Janesville buying homes for fire station project
JANESVILLE--The city of Janesville is moving forward with buying homes that lie in the footprint of the planned fire station along Milton Avenue.
The city late last week had closed on three of the 12 homes along Milton and Prospect avenues that the city plans to remove—including a historic home at 327 Milton Avenue and two other homes along Milton Avenue.
The buyouts are part of early planning for the proposed $9.5 million fire station project. The new station is planned to replace Fire Station No. 1, which is located just to the north at 303 Milton Ave.
The city council in April approved a staff recommendation to build the fire station at the site along Milton Avenue. The city had earmarked $1.5 million for property acquisition and relocation.
City Attorney Wald Klimczyk, who has been working with owners on the buyouts, reports the city so far has closed on:
-- A home at 321 Milton Ave owned by John and Grace Sage. The city is paying $101,853 for the property. The home is assessed at $90,600, according to city records.
-- A home at 339 Milton Ave. owned by Rebecca Carlson. The city is paying $118,049 for the property, which records show is assessed at $71,300.
-- A vacant, historic home at 327 Milton Ave. owned by Fannie Mae mortgage company. The city is paying $66,000 for the home, which records show is assessed at $89,100.
The city's costs include closing costs and title cleanup but not relocation costs. Under city rules, owners who live in the homes are eligible for up to $25,000 in relocation payments, Klimczyk said.
Those payouts cover property inspections, moving costs and any repairs necessary to bring owners' new homes up to city codes.
Klimczyk said owners who've negotiated buyouts so far have been “satisfied,” and so far none have ordered appraisals for the closings. He said the buyouts have factored in upgrades to the houses, including new roofs and recent remodeling.
“We're doing what the city council has authorized, which was to make it (the closings) happen, to be generous within reason and to make the (relocated) owners whole,” Klimczyk said.
City spokeswoman Maggie Hrdlicka said the city could close on two more homes this week and on two additional homes by the end of July. She said the city's goal is to close on all remaining properties by August or September.
Public Works Director Paul Woodard says the city hopes to break ground on the fire station in spring 2015.
Owners will have 90 days from the time of closings to vacate the houses. They'll be demolished or, in some cases, potentially relocated to other sites, Woodard said.
“We're hoping to put some homes up for bid for people who could want to move them to another location. If that doesn't work, we'd put them out for bid to demolish them. The idea is to have a clear slate by April,” Woodard said.
He said the city does not plan to undertake costs to move any of the properties, and any demolitions could move forward in late fall or early winter this year.
Meanwhile, Woodard said, engineering consultants have begun to survey the proposed fire station site. He said consultants plan to begin soil testing there in the coming weeks.
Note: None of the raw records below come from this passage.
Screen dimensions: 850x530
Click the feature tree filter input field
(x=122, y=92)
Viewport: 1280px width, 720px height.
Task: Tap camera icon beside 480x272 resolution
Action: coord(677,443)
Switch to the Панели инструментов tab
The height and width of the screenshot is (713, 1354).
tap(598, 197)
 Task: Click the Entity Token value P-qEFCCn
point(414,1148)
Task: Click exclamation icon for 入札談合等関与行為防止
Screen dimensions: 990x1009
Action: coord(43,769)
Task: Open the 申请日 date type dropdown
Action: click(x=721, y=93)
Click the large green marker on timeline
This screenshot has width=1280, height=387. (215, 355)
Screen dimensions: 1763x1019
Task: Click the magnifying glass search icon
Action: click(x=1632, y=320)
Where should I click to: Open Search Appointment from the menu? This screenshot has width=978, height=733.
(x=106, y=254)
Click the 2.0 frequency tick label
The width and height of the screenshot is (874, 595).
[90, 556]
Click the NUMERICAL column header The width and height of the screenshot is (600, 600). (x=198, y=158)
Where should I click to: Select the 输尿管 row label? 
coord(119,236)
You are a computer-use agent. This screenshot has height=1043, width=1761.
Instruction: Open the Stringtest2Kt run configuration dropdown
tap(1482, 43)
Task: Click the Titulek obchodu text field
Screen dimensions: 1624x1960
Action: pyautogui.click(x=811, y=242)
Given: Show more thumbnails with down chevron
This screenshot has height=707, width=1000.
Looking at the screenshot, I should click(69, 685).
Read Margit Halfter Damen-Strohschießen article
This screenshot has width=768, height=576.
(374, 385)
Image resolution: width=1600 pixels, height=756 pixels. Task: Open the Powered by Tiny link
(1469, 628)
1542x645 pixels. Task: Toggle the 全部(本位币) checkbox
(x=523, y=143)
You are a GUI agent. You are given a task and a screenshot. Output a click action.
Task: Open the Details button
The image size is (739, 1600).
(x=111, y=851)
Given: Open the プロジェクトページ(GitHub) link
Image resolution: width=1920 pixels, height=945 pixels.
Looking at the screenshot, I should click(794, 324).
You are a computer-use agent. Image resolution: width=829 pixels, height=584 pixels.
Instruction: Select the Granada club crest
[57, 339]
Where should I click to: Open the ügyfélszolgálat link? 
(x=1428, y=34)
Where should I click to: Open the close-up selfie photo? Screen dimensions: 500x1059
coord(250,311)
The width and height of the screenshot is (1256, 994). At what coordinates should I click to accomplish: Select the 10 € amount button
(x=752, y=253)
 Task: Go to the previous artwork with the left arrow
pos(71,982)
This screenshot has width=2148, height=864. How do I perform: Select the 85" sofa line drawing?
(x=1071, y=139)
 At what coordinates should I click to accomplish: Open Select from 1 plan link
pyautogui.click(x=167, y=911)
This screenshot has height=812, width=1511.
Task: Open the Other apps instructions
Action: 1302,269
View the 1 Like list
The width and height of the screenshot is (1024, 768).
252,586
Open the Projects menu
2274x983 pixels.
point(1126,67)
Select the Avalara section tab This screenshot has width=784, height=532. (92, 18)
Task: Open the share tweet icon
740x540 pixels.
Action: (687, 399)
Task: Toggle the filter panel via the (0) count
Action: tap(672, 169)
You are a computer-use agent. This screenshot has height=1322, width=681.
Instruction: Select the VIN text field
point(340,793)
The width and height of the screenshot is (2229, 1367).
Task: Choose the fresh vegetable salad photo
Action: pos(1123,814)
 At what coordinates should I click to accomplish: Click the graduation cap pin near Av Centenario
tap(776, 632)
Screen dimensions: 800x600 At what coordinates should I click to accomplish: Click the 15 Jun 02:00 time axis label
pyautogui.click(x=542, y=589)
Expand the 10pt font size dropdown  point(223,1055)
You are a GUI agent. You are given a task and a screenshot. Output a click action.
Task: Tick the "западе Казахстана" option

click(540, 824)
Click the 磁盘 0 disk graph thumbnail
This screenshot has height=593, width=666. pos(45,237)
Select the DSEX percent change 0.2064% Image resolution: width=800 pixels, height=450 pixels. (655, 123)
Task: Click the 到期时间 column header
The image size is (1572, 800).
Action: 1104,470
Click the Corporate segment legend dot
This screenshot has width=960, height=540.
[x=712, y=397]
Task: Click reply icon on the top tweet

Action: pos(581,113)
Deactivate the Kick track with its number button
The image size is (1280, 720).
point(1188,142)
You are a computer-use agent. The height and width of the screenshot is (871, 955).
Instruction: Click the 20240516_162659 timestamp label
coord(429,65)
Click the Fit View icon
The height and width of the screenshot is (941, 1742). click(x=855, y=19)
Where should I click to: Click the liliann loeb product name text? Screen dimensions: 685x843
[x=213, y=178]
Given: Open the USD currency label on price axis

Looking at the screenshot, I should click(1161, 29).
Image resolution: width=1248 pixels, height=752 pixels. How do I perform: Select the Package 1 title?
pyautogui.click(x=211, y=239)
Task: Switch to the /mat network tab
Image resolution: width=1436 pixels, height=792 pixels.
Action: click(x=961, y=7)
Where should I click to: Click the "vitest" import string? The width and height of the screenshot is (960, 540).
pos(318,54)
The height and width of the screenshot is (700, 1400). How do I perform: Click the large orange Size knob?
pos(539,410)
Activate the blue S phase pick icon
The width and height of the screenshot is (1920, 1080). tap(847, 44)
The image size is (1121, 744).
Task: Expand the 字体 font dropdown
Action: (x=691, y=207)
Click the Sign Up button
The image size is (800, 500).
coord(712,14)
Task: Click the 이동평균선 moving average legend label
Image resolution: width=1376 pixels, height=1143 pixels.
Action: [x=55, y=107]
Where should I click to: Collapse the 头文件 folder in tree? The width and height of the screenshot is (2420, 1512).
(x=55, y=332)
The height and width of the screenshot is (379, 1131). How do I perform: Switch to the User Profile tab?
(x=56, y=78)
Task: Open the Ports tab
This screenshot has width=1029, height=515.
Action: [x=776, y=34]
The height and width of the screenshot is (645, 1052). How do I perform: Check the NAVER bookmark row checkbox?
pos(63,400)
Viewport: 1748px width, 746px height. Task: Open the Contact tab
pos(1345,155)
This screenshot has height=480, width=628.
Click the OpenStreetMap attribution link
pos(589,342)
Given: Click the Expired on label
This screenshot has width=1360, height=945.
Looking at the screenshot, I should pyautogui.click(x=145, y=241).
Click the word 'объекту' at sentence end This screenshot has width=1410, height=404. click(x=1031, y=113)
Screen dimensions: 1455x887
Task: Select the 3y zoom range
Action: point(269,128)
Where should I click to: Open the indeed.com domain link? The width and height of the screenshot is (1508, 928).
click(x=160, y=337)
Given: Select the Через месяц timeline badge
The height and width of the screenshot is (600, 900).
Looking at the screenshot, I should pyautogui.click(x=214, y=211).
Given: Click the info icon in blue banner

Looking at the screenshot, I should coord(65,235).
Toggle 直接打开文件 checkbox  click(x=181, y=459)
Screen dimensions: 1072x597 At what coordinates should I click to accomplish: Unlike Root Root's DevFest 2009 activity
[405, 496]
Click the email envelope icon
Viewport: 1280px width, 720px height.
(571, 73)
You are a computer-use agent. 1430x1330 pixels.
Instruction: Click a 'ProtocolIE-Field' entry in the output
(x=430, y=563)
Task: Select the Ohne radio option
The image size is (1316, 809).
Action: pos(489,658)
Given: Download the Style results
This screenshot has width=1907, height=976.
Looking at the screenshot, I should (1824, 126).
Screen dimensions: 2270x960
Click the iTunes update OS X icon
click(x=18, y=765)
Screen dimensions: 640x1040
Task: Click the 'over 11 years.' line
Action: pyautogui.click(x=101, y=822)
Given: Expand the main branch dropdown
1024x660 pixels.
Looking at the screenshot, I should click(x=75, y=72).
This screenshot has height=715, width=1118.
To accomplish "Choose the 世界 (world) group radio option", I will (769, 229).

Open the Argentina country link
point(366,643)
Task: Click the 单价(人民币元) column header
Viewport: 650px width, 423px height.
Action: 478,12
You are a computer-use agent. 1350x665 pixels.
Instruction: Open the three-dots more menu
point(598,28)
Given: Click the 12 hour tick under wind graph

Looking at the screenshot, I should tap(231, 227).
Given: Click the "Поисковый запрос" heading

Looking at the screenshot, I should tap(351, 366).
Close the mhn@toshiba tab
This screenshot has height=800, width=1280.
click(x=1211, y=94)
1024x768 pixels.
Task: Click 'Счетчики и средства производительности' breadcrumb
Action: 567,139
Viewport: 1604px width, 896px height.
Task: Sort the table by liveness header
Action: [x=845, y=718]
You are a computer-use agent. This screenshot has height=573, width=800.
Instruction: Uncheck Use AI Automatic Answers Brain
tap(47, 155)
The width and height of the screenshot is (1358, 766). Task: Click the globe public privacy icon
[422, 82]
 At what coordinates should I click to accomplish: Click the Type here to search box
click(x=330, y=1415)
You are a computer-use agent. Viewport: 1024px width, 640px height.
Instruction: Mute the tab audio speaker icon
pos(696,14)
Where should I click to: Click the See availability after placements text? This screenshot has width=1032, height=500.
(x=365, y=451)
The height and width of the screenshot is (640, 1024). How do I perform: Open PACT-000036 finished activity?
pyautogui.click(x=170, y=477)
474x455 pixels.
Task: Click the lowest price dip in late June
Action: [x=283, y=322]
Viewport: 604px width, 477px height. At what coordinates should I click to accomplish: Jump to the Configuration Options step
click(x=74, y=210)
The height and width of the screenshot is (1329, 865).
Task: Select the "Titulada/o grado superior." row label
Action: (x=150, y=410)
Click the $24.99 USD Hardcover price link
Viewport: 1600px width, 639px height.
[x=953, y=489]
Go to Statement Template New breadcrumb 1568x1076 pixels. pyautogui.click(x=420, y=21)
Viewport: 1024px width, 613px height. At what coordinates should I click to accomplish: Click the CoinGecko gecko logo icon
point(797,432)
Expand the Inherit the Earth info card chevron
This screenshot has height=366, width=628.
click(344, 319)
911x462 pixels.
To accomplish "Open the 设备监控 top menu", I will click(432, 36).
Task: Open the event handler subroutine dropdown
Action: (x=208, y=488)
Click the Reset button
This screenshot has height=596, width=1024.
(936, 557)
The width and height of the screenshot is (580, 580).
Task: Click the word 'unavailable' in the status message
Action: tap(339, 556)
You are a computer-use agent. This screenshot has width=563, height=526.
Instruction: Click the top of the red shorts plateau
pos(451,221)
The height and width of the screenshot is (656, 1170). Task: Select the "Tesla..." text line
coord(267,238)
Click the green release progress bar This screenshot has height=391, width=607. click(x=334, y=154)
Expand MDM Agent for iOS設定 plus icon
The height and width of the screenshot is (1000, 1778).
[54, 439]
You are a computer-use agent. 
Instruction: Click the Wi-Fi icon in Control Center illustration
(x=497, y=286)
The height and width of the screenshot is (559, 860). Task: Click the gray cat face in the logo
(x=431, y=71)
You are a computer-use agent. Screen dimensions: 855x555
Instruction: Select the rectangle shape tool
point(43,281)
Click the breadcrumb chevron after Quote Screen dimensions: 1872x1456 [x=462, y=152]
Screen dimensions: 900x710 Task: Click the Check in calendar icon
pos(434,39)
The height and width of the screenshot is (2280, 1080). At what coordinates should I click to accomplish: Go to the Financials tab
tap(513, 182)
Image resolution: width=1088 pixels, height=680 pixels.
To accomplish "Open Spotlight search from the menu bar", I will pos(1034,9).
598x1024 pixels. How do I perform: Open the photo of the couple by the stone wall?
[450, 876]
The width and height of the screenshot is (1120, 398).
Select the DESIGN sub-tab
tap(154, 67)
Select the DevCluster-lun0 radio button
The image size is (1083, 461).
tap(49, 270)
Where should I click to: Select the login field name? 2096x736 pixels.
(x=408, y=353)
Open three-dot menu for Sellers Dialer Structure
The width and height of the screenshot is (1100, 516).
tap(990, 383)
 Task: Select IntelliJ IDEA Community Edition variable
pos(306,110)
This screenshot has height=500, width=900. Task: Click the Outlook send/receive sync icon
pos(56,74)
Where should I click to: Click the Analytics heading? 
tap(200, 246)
Woodard said the city will submit results of site tests to an ad hoc fire station building committee by late August, and design work on the project could be completed by the end of the year.
The city is moving forward on its plans amid an effort by resident Billy McCoy to raise petitions he believes could halt the fire station project, which he says he and other residents oppose because of costs, the proposed location and the fact that the council made key decisions on the plan in closed meetings.
McCoy is circulating two direct legislation petitions he registered with the city and the state on June 6.
One petition seeks to force the council to vote to delay the fire station project pending a binding referendum through which voters could choose whether to OK or shoot down the project based on its cost and location.
The city's legal counsel has said that petition is invalid because, under state law, direct legislation cannot be used to roll back an administrative city council decision.
The other petition asks the council to establish a charter ordinance that would require a binding voter referendum to approve any city capital project in excess of $2 million.
Both petitions are written with provisions that aim to place them as voter referendums on a ballot if the council doesn't act on them.
McCoy has said he hopes to file the petitions for council review in August, and he wants to get one or both petitions placed on the November ballot.